Answer these questions using the blog post below:
1. What is the title of the opinion piece that started the discussion?
2. Which years does Michael's table of total and open access publications cover?
3. Under the strict definition, what constitutes open access?

Text shown ::

■ ■ ■ ■ ■

Counting things is hard for a given value of “things”

[This article was first published on What You're Doing Is Rather Desperate » R, and kindly contributed to R-bloggers]. (You can report issue about the content on this page here)
Want to share your content on R-bloggers? click here if you have a blog, or here if you don't.

This post is just a summary of some interesting online discussion from last week around open access publishing. I learned a few things about definitions and PubMed/PMC filters.

It all begins with an opinion piece, “Open access is tiring out peer reviewers.” With a title like that you might expect rebuttals from people like Michael Eisen and you’d be right.

In his post, Michael presents a table showing numbers for total and open access (OA) publications from 2000-2013. Initially I thought his OA numbers were rather low, but it turns out that there is a very strict definition of what constitutes OA: membership of the PMC OA subset.

■ ■ ■ ■ ■

Collected material ::
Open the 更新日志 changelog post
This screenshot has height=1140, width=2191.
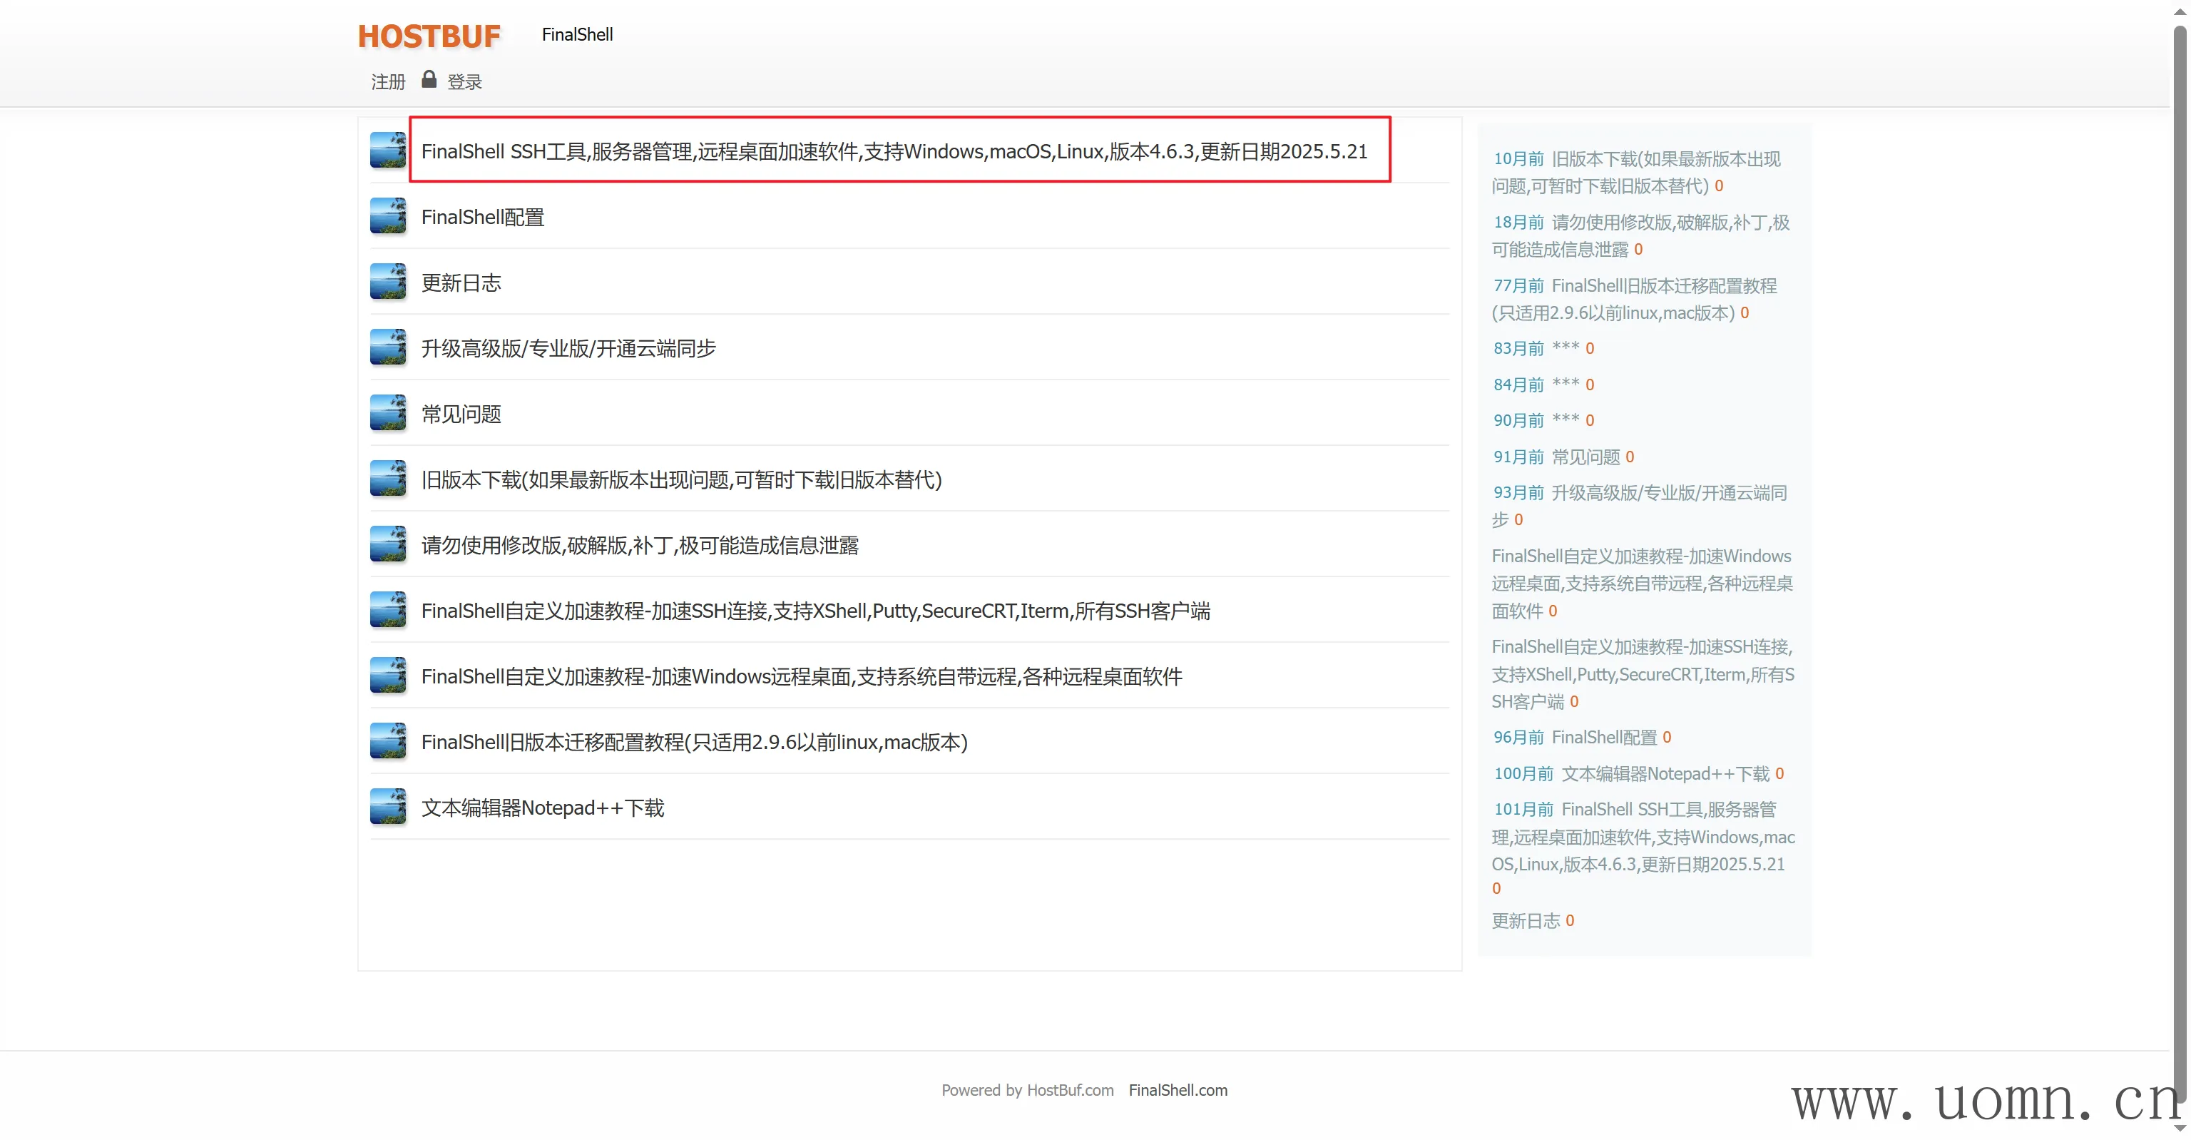(x=461, y=282)
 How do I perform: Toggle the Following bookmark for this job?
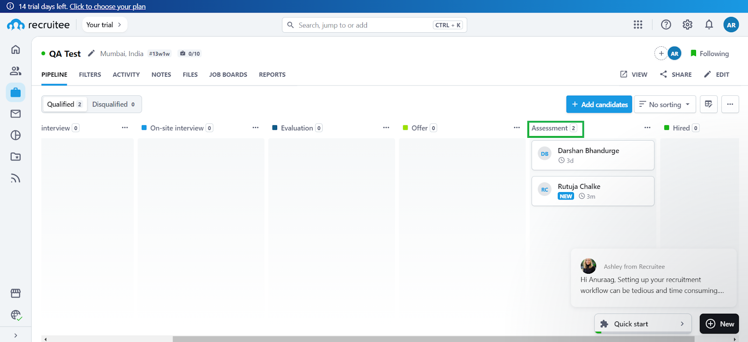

■ ■ ■ ■ ■

The result ::
1. "Open access is tiring out peer reviewers."
2. 2000–2013
3. Membership of the PMC OA subset